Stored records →
>>

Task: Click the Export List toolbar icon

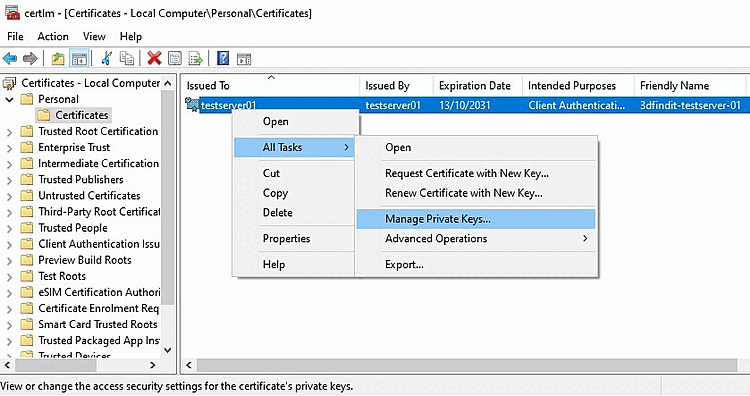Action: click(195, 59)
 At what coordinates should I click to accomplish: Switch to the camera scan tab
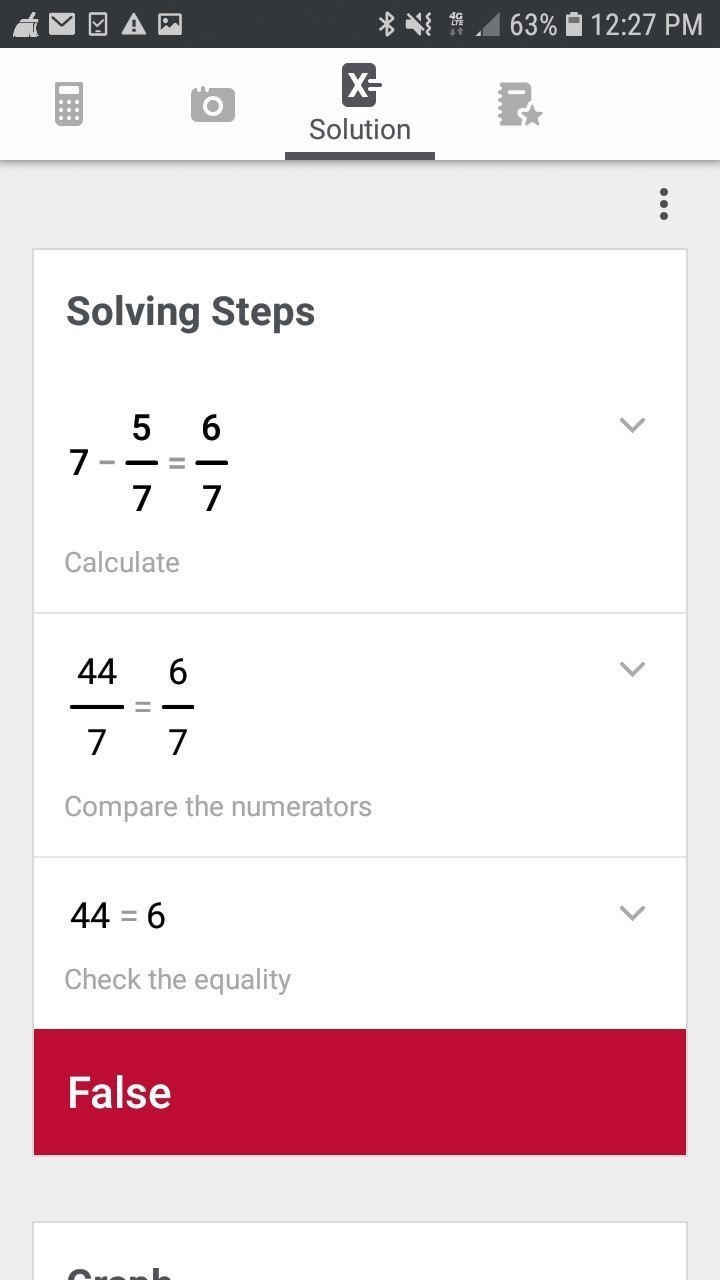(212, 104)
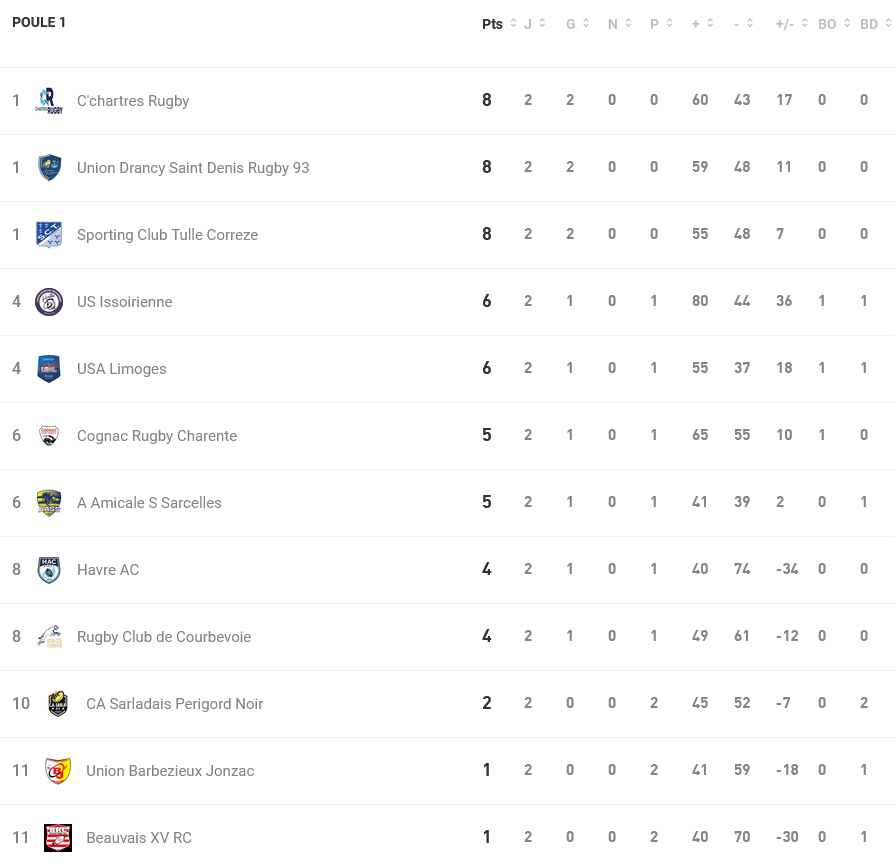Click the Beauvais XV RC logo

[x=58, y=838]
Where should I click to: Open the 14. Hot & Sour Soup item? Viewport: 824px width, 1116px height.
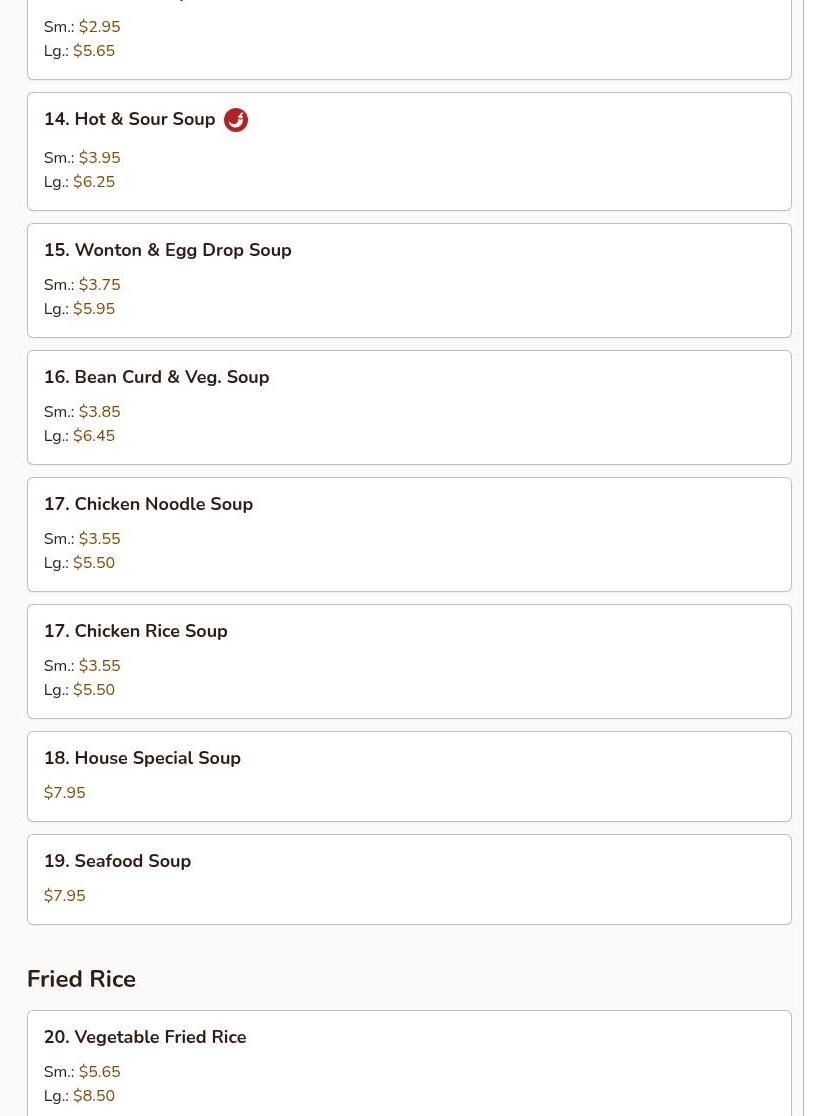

<<

EXERCISE INSTRUCTIONS →
Produce a verbatim copy of every entry, excluding pictures.

WORKED SOLUTION →
Task: Click the Export List toolbar icon

Action: click(195, 59)
 At what coordinates should I click to accomplish: Switch to the camera scan tab
(212, 104)
Click the Beauvais XV RC logo

[x=58, y=838]
Where should I click to: Open the 14. Hot & Sour Soup item? Viewport: 824px width, 1116px height.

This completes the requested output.